Already have 107 posts since joining on Saturday??!! Congrats to a very active "new" member.


----------



## uberdriverfornow (Jan 10, 2016)

goneubering said:


> Already have 107 posts since joining on Saturday??!! Congrats to a very active "new" member. ?


Yeah, I think tomato and his SDC think tank propaganda buddies get paid per post.


----------



## UberBastid (Oct 1, 2016)

Just wait till I get my Number One Big Bertha out there to tee off on a couple.
I used to be a pretty good kicker in high school football. Wonder if I could get one to go 40 yards ... 
"It was self defense, your honor. The damn thing was coming right at me with a mean look in its eye."


----------



## goneubering (Aug 17, 2017)

UberBastid said:


> Just wait till I get my Number One Big Bertha out there to tee off on a couple.
> I used to be a pretty good kicker in high school football. Wonder if I could get one to go 40 yards ...
> "It was self defense, your honor. The damn thing was coming right at me with a mean look in its eye."

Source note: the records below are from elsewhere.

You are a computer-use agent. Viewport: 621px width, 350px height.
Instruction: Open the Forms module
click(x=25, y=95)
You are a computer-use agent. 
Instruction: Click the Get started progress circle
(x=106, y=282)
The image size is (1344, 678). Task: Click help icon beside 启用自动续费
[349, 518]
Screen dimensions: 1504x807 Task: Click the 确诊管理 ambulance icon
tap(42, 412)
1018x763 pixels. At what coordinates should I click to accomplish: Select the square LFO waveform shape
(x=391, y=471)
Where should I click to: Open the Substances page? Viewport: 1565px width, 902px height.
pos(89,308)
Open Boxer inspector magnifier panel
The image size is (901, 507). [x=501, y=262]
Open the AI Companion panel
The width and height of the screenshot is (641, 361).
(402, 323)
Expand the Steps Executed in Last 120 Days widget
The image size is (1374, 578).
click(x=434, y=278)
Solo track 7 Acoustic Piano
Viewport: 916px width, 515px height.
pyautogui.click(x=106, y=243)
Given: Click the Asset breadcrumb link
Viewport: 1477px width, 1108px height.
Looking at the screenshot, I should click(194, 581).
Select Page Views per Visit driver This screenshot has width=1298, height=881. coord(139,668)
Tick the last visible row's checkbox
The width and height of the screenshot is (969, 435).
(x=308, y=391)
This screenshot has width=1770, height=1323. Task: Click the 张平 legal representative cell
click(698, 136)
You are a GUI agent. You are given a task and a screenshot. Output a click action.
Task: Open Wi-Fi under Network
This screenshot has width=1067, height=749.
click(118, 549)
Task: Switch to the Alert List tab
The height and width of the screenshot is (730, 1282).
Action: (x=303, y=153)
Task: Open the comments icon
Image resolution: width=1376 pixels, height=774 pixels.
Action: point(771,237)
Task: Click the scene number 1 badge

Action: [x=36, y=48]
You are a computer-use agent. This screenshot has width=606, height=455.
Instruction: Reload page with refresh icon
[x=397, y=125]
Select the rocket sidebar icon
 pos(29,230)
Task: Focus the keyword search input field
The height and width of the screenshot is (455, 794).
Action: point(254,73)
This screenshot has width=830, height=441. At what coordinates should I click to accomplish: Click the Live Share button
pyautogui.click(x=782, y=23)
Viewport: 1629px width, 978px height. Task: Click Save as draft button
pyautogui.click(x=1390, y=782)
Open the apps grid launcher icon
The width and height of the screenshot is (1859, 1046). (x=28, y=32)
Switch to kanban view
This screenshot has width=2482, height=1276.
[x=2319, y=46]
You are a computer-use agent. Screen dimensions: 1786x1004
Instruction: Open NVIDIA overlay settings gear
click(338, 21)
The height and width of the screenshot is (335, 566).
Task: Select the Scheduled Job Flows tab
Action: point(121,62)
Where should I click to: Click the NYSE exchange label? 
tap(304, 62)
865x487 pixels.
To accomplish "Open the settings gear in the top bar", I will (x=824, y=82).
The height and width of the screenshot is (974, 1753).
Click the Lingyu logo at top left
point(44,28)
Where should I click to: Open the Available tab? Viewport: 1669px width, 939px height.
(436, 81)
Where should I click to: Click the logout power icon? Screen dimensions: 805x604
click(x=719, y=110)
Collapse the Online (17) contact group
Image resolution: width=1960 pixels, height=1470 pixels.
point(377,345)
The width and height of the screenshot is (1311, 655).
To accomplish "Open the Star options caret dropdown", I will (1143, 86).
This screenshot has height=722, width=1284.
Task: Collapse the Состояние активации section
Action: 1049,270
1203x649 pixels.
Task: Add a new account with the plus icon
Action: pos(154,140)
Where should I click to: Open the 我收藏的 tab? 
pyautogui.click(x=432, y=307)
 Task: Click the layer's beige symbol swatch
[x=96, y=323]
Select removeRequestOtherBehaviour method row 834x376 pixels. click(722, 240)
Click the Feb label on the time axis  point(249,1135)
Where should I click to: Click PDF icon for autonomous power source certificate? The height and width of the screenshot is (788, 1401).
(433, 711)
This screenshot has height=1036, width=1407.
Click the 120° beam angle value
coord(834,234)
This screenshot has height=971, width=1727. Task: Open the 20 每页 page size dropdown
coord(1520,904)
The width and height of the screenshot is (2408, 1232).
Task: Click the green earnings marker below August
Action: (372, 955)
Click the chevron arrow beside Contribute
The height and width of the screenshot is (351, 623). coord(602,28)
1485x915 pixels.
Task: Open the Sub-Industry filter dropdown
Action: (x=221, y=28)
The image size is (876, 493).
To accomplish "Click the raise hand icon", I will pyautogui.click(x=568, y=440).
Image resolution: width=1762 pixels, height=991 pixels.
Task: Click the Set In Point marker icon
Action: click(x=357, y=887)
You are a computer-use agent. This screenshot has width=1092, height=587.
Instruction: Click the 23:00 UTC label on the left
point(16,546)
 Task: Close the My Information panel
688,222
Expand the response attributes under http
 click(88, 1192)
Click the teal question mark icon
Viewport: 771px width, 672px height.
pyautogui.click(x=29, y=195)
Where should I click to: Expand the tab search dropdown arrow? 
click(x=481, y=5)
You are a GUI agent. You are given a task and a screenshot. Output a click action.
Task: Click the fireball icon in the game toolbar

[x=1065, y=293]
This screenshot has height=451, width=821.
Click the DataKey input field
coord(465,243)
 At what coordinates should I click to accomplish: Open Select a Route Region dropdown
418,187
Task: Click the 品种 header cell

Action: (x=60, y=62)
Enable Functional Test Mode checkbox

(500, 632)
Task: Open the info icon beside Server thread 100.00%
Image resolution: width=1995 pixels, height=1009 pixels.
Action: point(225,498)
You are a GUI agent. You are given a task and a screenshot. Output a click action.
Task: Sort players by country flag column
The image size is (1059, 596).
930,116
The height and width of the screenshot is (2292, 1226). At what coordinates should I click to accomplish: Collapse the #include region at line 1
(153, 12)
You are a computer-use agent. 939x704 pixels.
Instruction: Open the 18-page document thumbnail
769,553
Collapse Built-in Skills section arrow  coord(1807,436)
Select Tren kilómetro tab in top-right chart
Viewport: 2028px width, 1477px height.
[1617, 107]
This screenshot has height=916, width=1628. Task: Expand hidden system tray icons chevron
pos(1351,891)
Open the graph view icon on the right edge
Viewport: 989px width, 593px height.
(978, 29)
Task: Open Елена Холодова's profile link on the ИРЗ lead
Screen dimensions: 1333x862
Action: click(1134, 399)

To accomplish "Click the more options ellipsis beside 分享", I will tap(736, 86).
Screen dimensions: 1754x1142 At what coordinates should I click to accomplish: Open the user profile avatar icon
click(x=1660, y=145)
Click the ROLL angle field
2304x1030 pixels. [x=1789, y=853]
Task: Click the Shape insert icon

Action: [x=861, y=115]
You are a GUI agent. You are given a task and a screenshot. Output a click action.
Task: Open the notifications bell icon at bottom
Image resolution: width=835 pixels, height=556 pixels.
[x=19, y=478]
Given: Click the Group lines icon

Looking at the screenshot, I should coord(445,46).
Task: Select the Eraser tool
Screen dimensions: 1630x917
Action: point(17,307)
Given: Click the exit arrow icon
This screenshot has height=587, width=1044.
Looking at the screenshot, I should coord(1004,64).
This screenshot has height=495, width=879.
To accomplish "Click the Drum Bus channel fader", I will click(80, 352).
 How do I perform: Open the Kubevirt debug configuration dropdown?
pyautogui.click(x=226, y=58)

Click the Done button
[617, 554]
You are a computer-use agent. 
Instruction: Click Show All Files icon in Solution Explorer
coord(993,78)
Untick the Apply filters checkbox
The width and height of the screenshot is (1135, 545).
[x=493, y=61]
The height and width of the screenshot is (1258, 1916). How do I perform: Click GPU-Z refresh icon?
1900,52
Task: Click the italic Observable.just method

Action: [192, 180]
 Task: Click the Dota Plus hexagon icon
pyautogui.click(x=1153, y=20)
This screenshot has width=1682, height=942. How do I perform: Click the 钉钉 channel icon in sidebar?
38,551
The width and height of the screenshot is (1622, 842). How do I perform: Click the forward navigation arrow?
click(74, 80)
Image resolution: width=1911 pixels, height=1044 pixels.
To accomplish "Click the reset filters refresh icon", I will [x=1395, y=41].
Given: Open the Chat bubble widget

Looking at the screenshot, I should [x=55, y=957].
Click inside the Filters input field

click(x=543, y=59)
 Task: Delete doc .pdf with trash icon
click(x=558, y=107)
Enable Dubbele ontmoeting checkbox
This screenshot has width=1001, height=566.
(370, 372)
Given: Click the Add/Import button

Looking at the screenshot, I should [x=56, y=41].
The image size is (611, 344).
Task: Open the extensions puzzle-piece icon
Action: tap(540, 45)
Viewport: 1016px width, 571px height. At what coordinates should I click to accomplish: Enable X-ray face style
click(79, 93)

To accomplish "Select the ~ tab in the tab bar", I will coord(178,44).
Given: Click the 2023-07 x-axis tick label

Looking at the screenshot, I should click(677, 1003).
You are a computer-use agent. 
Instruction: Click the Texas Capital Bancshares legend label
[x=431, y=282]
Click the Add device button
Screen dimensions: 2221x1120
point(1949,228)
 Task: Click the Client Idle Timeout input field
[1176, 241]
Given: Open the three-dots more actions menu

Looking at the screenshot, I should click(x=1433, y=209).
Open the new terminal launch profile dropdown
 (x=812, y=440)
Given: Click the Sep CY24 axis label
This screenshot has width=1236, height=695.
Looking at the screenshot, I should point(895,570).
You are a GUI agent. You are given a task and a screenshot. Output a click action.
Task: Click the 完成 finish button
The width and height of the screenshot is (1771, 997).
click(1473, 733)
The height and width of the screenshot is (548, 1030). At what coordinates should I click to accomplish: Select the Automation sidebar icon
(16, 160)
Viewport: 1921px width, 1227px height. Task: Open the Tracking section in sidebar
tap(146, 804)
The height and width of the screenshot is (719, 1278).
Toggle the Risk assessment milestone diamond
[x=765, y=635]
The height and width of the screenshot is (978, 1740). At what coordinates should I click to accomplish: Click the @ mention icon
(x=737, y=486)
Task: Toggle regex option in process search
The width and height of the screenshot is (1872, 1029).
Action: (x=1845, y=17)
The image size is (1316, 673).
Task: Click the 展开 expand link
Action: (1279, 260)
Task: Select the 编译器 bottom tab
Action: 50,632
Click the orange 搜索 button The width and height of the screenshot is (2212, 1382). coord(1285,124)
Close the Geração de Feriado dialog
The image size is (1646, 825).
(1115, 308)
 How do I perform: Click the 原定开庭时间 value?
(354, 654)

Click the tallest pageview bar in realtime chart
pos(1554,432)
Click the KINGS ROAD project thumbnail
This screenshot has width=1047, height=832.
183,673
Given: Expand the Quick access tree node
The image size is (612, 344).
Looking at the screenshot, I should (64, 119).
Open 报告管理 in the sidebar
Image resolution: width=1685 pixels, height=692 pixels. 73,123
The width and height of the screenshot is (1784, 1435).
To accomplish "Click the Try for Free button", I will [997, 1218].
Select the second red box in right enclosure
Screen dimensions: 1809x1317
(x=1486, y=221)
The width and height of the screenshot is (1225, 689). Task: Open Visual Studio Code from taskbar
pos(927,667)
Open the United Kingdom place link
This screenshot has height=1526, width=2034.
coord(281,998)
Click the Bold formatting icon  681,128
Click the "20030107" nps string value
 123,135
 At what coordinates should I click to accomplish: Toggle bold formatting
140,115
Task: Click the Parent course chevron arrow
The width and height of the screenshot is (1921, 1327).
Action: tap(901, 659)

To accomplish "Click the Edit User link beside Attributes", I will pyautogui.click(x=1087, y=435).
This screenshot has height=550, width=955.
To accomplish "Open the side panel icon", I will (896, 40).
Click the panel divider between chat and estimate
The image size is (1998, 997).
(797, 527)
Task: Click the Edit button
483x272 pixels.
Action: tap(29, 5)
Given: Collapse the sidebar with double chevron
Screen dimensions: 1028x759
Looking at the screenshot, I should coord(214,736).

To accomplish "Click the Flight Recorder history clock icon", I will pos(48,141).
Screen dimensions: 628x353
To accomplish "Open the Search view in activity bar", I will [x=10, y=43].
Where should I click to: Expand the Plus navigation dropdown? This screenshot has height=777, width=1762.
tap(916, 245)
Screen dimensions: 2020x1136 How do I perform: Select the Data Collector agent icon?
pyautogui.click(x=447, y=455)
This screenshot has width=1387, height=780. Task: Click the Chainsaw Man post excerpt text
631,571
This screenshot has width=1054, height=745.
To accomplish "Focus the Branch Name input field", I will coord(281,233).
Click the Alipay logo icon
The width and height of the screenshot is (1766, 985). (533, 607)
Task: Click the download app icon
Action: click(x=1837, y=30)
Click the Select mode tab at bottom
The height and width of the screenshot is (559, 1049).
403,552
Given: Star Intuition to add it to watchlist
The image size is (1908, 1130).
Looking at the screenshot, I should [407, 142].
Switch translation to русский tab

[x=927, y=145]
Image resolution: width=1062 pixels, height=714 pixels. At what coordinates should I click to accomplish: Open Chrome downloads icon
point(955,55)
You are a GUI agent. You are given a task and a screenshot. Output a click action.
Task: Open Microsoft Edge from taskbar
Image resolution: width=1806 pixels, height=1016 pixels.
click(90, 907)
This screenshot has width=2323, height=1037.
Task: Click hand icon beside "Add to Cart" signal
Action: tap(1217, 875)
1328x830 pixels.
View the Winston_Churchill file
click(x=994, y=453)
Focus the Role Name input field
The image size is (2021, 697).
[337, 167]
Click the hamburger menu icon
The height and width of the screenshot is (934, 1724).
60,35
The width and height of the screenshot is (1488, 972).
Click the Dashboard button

The notion that robots will "own" the sidewalks in LA is laughable.


----------



## uberdriverfornow (Jan 10, 2016)

goneubering said:


> The notion that robots will "own" the sidewalks in LA is laughable.


yep, the homeless might have something to say about that


----------



## UberBastid (Oct 1, 2016)

uberdriverfornow said:


> yep, the homeless might have something to say about that


... and the gangbangers with extra ammo ....
... and those of us who DRIVE on the sidewalk.


----------



## Stevie The magic Unicorn (Apr 3, 2018)

Seriously thou.... the same hood rats who rip off cabbies will be hunting drones to steal the $8.00 Mc Ds orders (trashing a $1000+ drone in the process)

Same with college students...

And hobos...


When the hobos figure out that all it takes is a baseball bat or a golf club to eat free for life they will all have them.


----------



## goneubering (Aug 17, 2017)

Stevie The magic Unicorn said:


> Seriously thou.... the same hood rats who rip off cabbies will be hunting drones to steal the $8.00 Mc Ds orders (trashing a $1000+ drone in the process)
> 
> Same with college students...
> 
> ...


It's simply absurd to think bots will own the sidewalks in LA.


----------